Drones Could Help Save the Planet from Plastic Pollution


In recent years, heart-rending images of dead or dying sea mammals and fish, their stomachs stuffed with plastic, have shocked citizens around the globe. Reports indicate that the amount of plastic dumped into the world’s oceans has tripled over the past decade. And unlike oil spills, which can be remedied with extensive and costly clean-up efforts, there is no obvious solution to plastic “spills.” But a growing number of countries, some backed by the World Bank, are turning to drones to aid their efforts.

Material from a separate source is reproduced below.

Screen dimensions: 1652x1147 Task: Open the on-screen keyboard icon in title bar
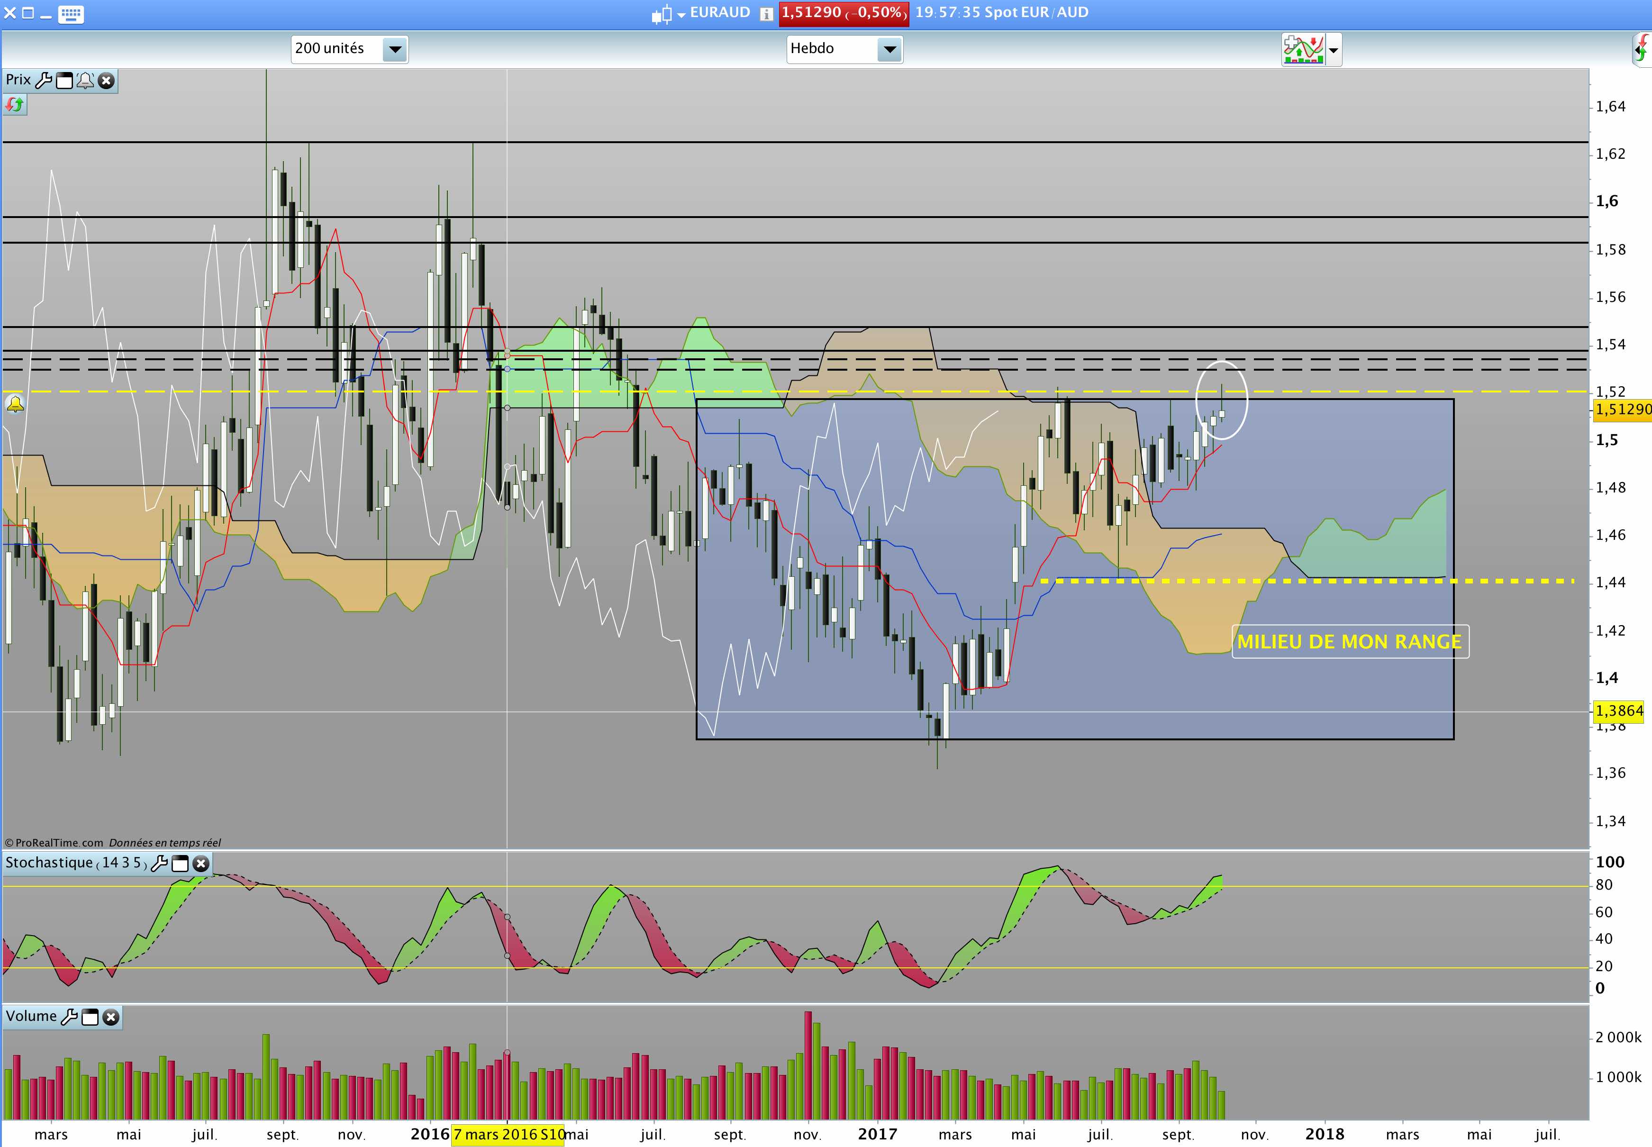(70, 14)
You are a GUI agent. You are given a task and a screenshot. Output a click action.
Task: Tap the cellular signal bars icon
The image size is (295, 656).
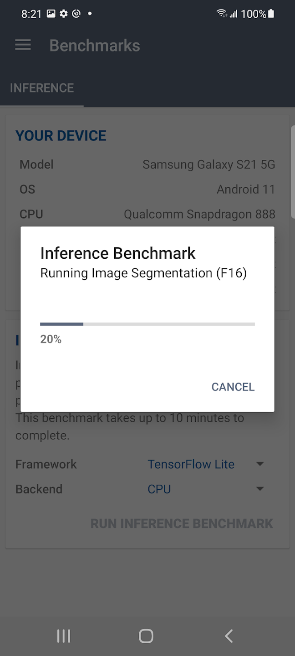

Tanzania, for example, is combining ground clean-ups of its beaches and coastlines with aerial video surveillance by drones that can help identify concentrations of plastic for collection.  Funded through the World Bank’s PROBLUE program, the project is being coordinated by Dr. Blandina Robert Lugendo at the University of Dar es Salaam UDSM in conjunction with Tanzania FlyingLabs, a drone and technology lab.  The surveillance and collection effort focuses on 11 coastal “hotspots”— eight on Tanzania’s mainland coast and three in neighboring Zanzibar.

Project organizers say the effort is aimed at protecting not only the area’s lucrative tourism industry but also its threatened fisheries. Tanzania depends on both industries to sustain its development.  So far, drone surveillance has helped Lugendo’s team put together a comprehensive map of plastic pollution, identifying different types of waste and their  respective concentrations.  It also improved her team’s strategic planning and helped make its field collection more precise.  Finally, aerial drones have facilitated the tracking and evaluation of the project’s progress over time.

Similar benefits are being realized thousands of miles away in Denmark where a local government has deployed a combination of aerial and marine drones to aid in the clean-up of inland waterways.  In this case, drones are actually collecting garbage and litter, especially plastics, left behind by careless tourists and residents.  Aerial drones identify the trash concentrations and dispatch signals to marine drones that automatically deploy to the hot spot to conduct the collection.  The aerial drones can even detect oil slicks, as well as litter, and some of the marine drones are equipped with devices that also allow them to remove petroleum from the water.  The marine drones, which sail continuously on the water’s surface, can collect a prodigious amount of garbage – about 1,100 pounds, daily.

The city of Aarhus first began its garbage collection project in July 2019 with a single sailing drone – the custom-built WasteShark – deployed near the mouth of the Aarhus River.  Last year, with support from the national government, Aarhus  purchased a DJI Mavic drone to create its combined aerial-marine collection system.  The city said it chose the DJI Mavic for its cost and commercial availability in the hopes of modeling an unmanned trash collection system that other cities could easily replicate.